# [Exercise brief]
Find the word "handle" in the data, then copy each line where it is found.

# [Data extract]
=-=-=-=-=
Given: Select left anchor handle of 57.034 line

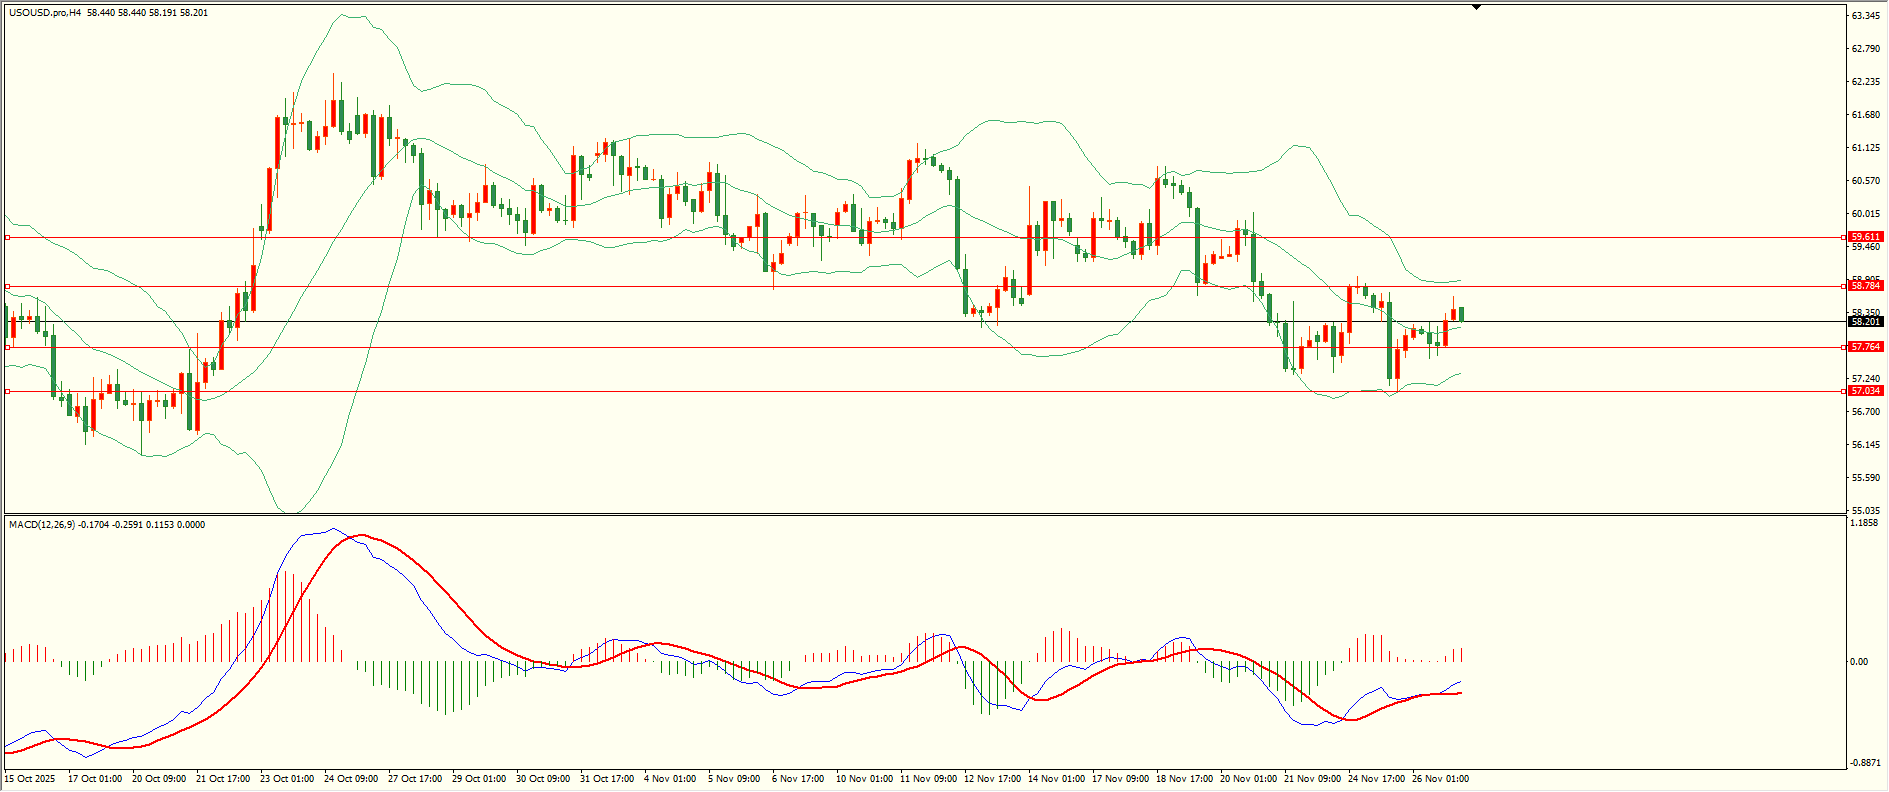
=-=-=-=-=
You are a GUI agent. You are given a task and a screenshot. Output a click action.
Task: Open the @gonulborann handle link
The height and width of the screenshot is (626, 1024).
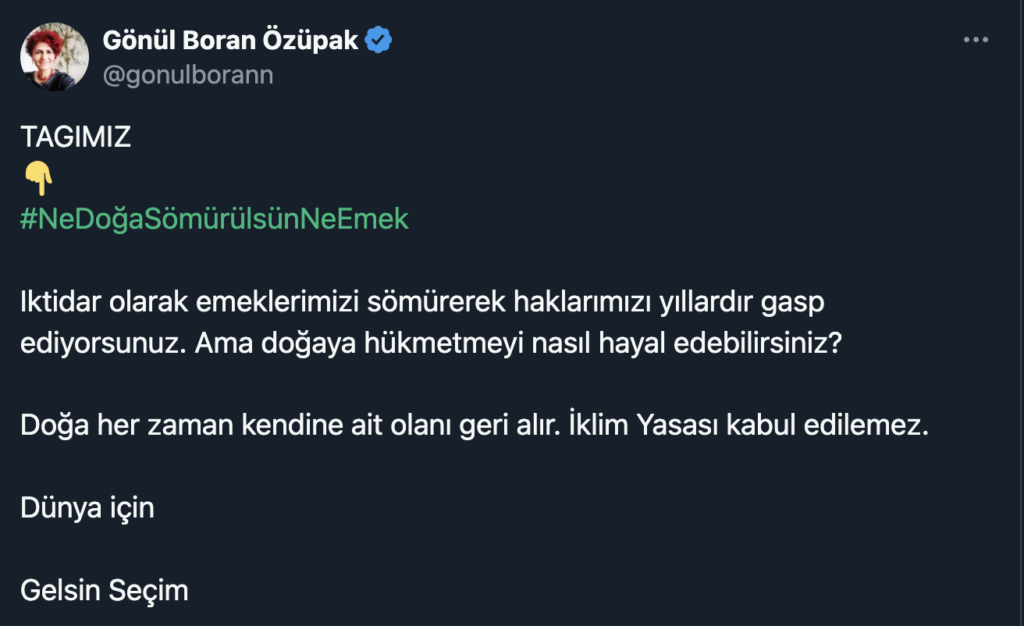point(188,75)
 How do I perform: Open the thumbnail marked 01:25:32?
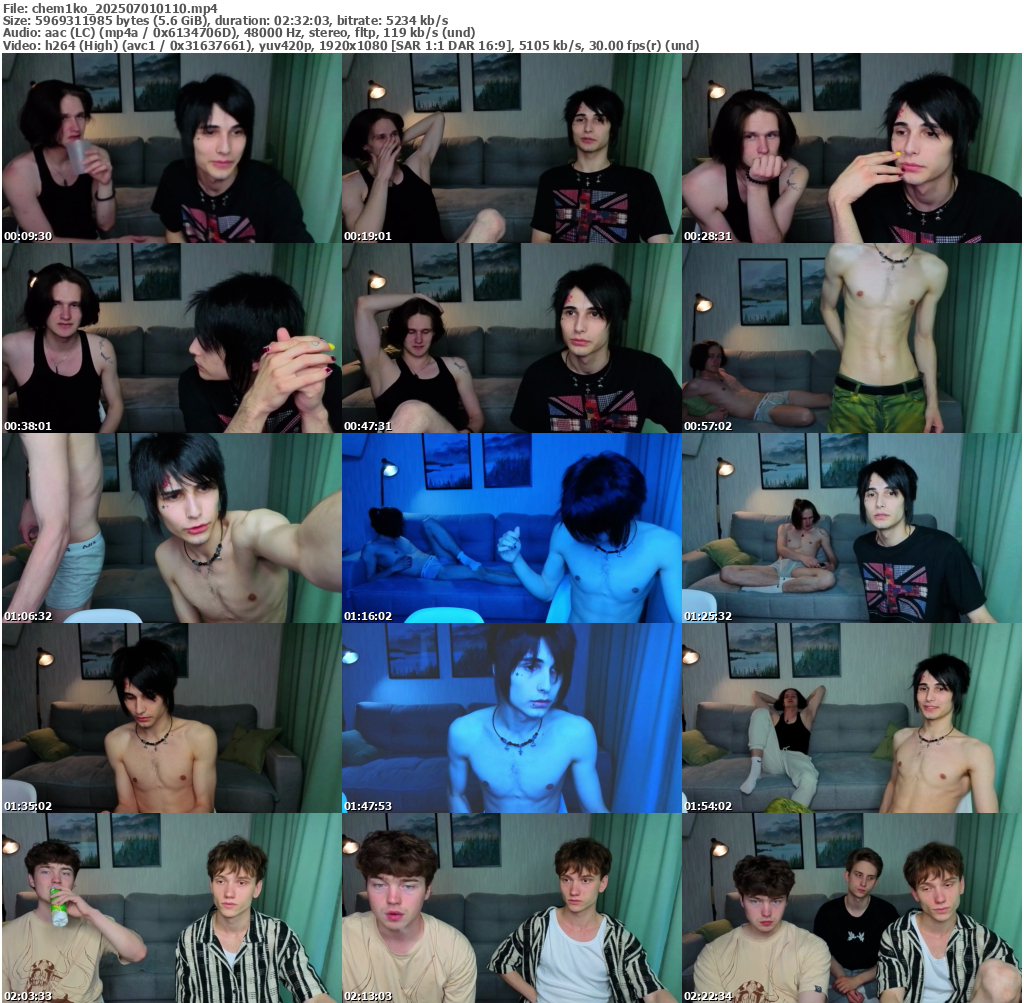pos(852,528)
=-=-=-=-=
# [Reply to the exercise]
Given: Select left anchor handle of 57.034 line
Task: Open the @gonulborann handle link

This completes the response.